Barclays: GM Suffering From Worst Large Pickup Launch In 15 Years

barclays gm suffering from worst large pickup launch in 15 years

Though the 2014 Chevrolet Silverado took home North American Truck/Utility of the Year at last month’s Detroit Auto Show, the large pickup and its brother, the GMC Sierra, have suffered from “the least successful large pickup launch over the last 15 years” according to Barclays Capital analyst Brian Johnson.

Automotive News reports the truck twins “faced a full-court press” from the Ford F-150 and Ram 1500, though winter weather also played a role in lower sales across the board.
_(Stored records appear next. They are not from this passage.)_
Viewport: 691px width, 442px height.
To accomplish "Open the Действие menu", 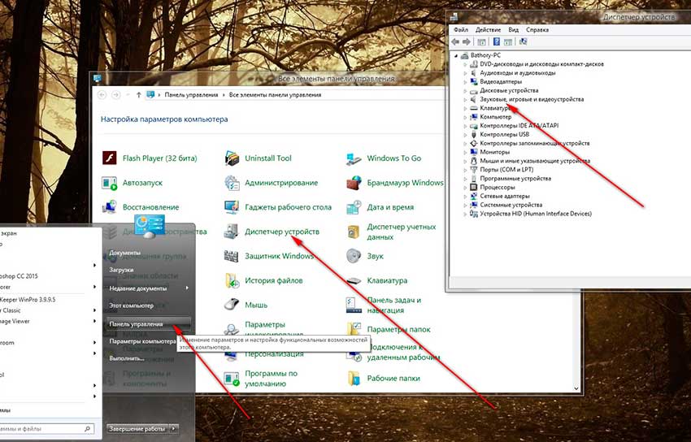I will 488,29.
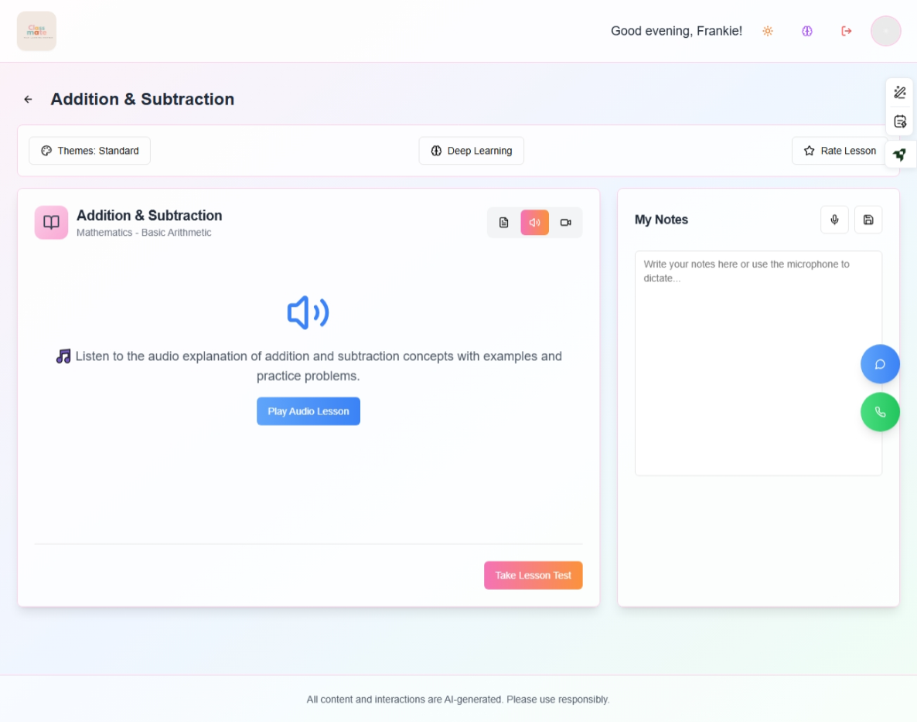
Task: Open your profile avatar menu
Action: click(x=885, y=31)
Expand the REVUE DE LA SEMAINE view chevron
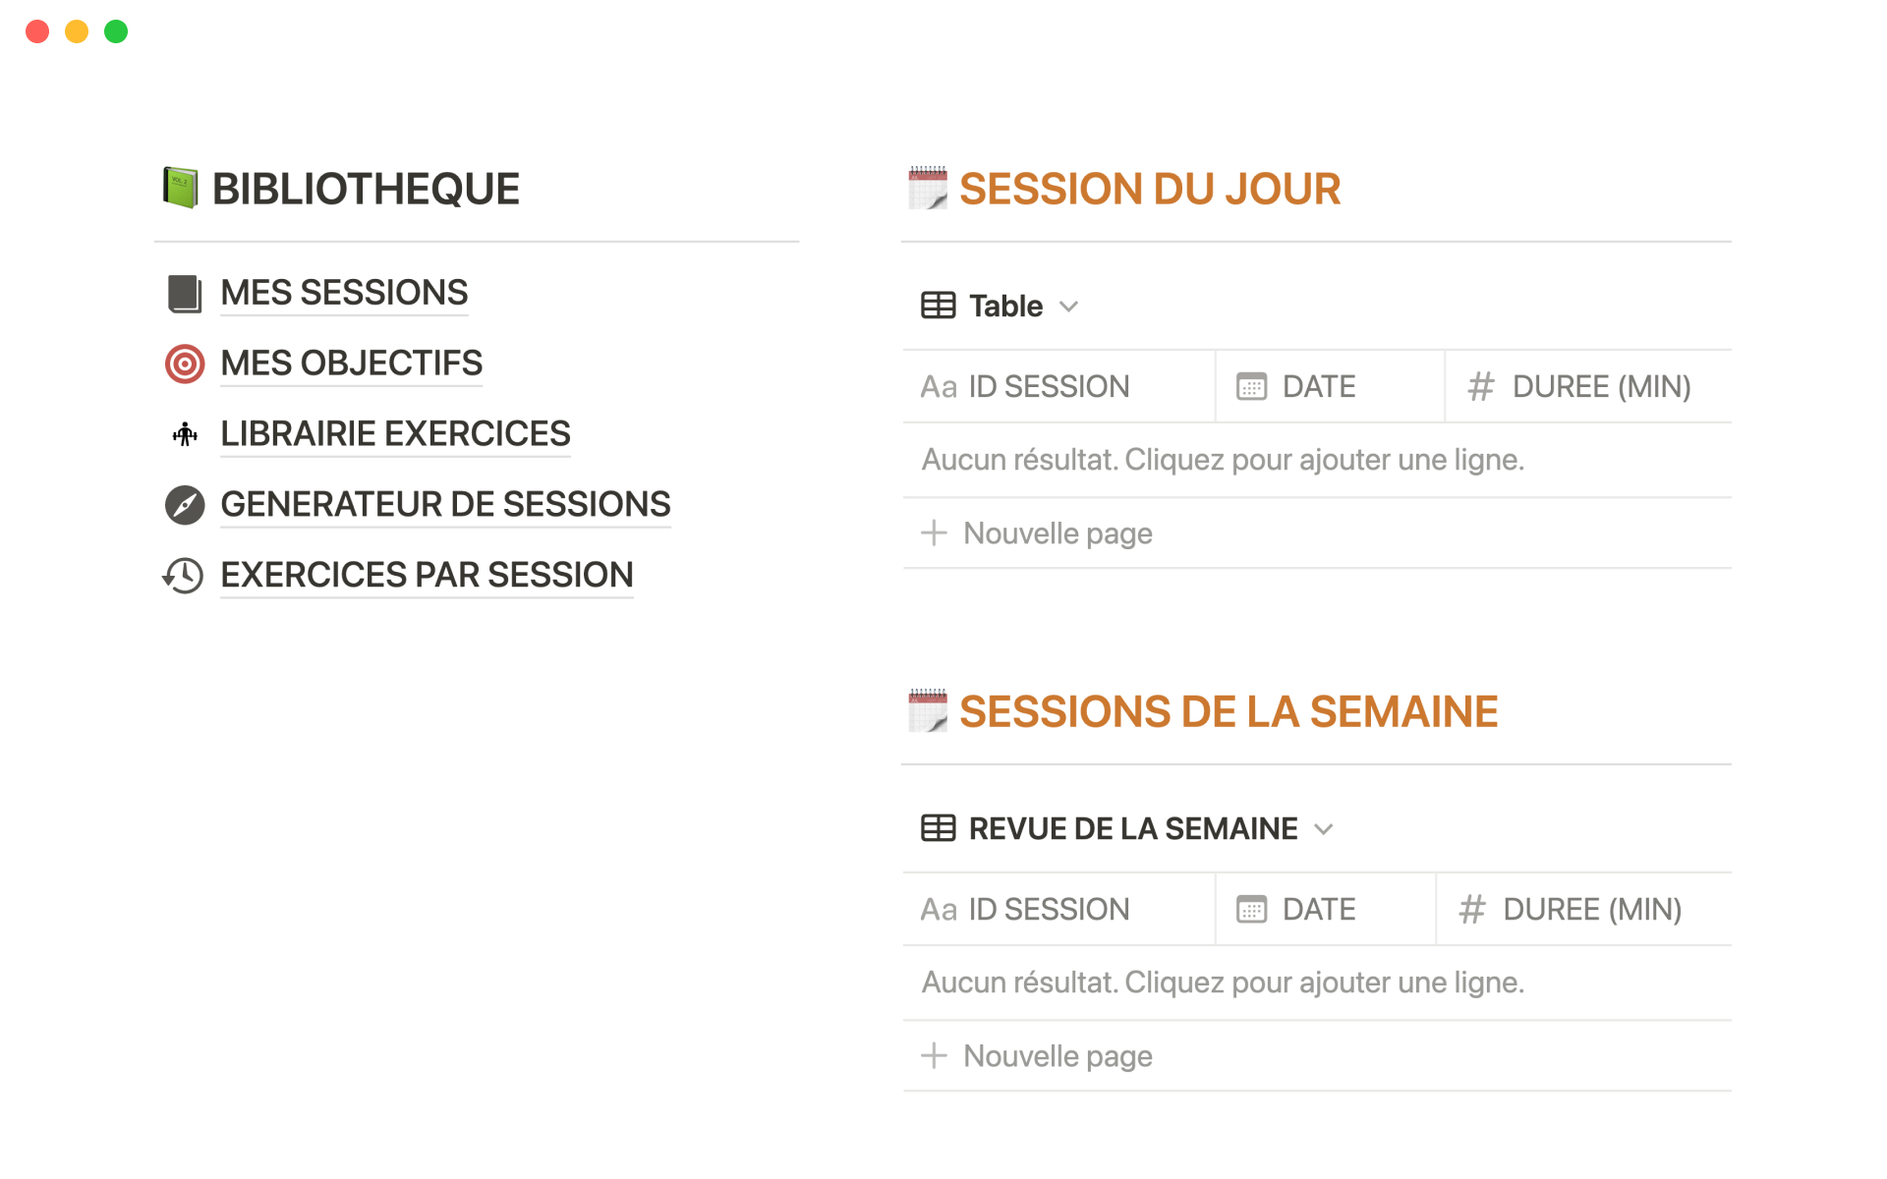 [1324, 829]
General Motors executives have come to the defense of their products, proclaiming average transaction prices of $4,000 to $5,000 more than the previous generation pickups and a combined market share hovering around 33 percent over the past few months, though the latter point held between 35 and 40 percent of the market in years past.

With dealers begging for stronger promotion and better incentives for the pickups, Chevrolet will host its Chevy Truck Month promotion. The month-long sale will offer supplier pricing (dealer invoice plus destination charges and a $150 fee) on light- and heavy-duty Silverados, and will be heavily pushed during the NCAA Men’s Basketball Tournament with television advertising beginning March 18.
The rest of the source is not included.